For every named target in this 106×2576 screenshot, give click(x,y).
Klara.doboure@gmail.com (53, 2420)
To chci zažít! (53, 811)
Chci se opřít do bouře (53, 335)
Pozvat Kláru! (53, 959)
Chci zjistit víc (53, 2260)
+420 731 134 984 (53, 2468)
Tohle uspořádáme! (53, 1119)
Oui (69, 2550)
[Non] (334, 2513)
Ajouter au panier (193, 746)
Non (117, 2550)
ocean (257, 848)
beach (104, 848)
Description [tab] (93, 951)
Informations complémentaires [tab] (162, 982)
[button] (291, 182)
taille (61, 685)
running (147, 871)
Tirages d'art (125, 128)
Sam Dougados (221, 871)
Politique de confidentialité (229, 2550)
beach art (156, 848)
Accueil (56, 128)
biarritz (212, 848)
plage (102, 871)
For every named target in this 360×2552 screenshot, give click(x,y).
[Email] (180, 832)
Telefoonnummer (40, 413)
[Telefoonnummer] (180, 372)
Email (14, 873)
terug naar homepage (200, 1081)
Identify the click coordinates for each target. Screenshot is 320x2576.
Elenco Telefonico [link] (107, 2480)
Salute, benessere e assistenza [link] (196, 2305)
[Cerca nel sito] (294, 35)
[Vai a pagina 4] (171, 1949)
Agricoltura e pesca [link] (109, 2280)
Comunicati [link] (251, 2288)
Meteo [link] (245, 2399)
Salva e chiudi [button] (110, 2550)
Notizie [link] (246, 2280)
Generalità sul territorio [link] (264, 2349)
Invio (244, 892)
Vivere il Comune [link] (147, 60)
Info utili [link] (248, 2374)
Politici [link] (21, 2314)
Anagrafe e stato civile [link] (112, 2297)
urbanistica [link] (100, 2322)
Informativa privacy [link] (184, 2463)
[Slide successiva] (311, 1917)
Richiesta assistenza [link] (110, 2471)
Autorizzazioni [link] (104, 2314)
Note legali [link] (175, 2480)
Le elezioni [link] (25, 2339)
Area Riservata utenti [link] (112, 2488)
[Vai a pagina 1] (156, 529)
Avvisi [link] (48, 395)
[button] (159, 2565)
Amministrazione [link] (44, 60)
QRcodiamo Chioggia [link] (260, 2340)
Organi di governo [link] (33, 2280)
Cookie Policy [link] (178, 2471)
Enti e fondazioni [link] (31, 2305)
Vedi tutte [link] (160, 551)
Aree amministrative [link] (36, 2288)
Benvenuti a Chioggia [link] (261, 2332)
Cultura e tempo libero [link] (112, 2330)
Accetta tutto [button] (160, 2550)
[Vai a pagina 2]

====

Print every record exactly as it was given.

For every named target in this 106×2576 screenshot, give click(x,y).
Klara.doboure@gmail.com (53, 2420)
To chci zažít! (53, 811)
Chci se opřít do bouře (53, 335)
Pozvat Kláru! (53, 959)
Chci zjistit víc (53, 2260)
+420 731 134 984 (53, 2468)
Tohle uspořádáme! (53, 1119)
Oui (69, 2550)
[Non] (334, 2513)
Ajouter au panier (193, 746)
Non (117, 2550)
ocean (257, 848)
beach (104, 848)
Description [tab] (93, 951)
Informations complémentaires [tab] (162, 982)
[button] (291, 182)
taille (61, 685)
running (147, 871)
Tirages d'art (125, 128)
Sam Dougados (221, 871)
Politique de confidentialité (229, 2550)
beach art (156, 848)
Accueil (56, 128)
biarritz (212, 848)
plage (102, 871)
For every named target in this 360×2552 screenshot, give click(x,y).
[Email] (180, 832)
Telefoonnummer (40, 413)
[Telefoonnummer] (180, 372)
Email (14, 873)
terug naar homepage (200, 1081)
Identify the click coordinates for each target. Screenshot is 320x2576.
Elenco Telefonico [link] (107, 2480)
Salute, benessere e assistenza [link] (196, 2305)
[Cerca nel sito] (294, 35)
[Vai a pagina 4] (171, 1949)
Agricoltura e pesca [link] (109, 2280)
Comunicati [link] (251, 2288)
Meteo [link] (245, 2399)
Salva e chiudi [button] (110, 2550)
Notizie [link] (246, 2280)
Generalità sul territorio [link] (264, 2349)
Invio (244, 892)
Vivere il Comune [link] (147, 60)
Info utili [link] (248, 2374)
Politici [link] (21, 2314)
Anagrafe e stato civile [link] (112, 2297)
urbanistica [link] (100, 2322)
Informativa privacy [link] (184, 2463)
[Slide successiva] (311, 1917)
Richiesta assistenza [link] (110, 2471)
Autorizzazioni [link] (104, 2314)
Note legali [link] (175, 2480)
Le elezioni [link] (25, 2339)
Area Riservata utenti [link] (112, 2488)
[Vai a pagina 1] (156, 529)
Avvisi [link] (48, 395)
[button] (159, 2565)
Amministrazione [link] (44, 60)
QRcodiamo Chioggia [link] (260, 2340)
Organi di governo [link] (33, 2280)
Cookie Policy [link] (178, 2471)
Enti e fondazioni [link] (31, 2305)
Vedi tutte [link] (160, 551)
Aree amministrative [link] (36, 2288)
Benvenuti a Chioggia [link] (261, 2332)
Cultura e tempo libero [link] (112, 2330)
Accetta tutto [button] (160, 2550)
[Vai a pagina 2]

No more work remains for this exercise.